▼
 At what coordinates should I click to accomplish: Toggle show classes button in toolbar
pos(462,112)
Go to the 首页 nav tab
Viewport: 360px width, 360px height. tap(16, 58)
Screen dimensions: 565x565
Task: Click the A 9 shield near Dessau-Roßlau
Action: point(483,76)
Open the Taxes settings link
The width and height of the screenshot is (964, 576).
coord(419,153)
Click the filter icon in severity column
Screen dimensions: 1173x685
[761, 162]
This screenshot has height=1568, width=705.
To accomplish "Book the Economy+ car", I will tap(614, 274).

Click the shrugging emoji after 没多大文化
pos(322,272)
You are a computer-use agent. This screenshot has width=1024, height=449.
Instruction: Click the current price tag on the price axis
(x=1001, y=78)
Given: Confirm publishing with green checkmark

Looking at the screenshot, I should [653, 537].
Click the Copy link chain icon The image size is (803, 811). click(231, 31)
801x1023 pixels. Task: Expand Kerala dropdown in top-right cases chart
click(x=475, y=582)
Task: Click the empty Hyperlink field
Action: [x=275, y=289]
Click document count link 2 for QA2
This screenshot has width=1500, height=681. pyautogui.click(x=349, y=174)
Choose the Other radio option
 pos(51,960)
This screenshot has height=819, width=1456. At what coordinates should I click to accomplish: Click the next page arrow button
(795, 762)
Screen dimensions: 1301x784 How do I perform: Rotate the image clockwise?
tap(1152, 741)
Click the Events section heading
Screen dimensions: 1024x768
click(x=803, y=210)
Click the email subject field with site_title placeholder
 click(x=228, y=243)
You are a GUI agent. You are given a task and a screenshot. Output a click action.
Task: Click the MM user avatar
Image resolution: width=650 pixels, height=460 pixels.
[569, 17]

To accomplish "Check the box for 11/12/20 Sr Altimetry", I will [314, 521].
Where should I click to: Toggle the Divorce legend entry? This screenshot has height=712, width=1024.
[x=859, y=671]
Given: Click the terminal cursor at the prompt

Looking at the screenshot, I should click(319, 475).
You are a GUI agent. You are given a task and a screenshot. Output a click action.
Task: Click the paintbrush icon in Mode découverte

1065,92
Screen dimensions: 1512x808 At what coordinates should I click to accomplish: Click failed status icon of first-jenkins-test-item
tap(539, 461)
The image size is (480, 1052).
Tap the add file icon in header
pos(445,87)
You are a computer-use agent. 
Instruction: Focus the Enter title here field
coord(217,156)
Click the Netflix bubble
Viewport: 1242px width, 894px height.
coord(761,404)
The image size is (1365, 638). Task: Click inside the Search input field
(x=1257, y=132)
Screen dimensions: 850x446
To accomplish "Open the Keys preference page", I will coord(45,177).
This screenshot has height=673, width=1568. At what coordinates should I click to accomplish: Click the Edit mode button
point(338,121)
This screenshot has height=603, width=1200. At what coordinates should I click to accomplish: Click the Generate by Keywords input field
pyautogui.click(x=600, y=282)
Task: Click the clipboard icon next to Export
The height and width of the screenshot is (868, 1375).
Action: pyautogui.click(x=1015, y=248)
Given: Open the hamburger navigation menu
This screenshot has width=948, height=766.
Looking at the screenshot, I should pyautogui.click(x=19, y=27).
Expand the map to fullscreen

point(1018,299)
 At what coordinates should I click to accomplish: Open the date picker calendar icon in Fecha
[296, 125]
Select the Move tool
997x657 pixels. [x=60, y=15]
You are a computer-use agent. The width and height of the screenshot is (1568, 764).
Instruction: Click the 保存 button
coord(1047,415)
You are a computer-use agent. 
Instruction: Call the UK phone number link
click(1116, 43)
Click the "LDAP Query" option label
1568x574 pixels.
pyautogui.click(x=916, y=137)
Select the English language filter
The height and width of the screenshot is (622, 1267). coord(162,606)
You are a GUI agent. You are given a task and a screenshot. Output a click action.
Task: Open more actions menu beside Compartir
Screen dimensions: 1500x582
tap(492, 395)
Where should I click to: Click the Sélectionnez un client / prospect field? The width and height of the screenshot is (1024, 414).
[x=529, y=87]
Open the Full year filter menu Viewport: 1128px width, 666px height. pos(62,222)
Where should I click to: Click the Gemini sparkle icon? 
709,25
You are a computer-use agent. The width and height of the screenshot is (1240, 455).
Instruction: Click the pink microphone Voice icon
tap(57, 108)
▲
**TASK DETAILS:**
Count every line above that holds the string "computer" and give the total, nothing more.

**TASK SOLUTION:**
5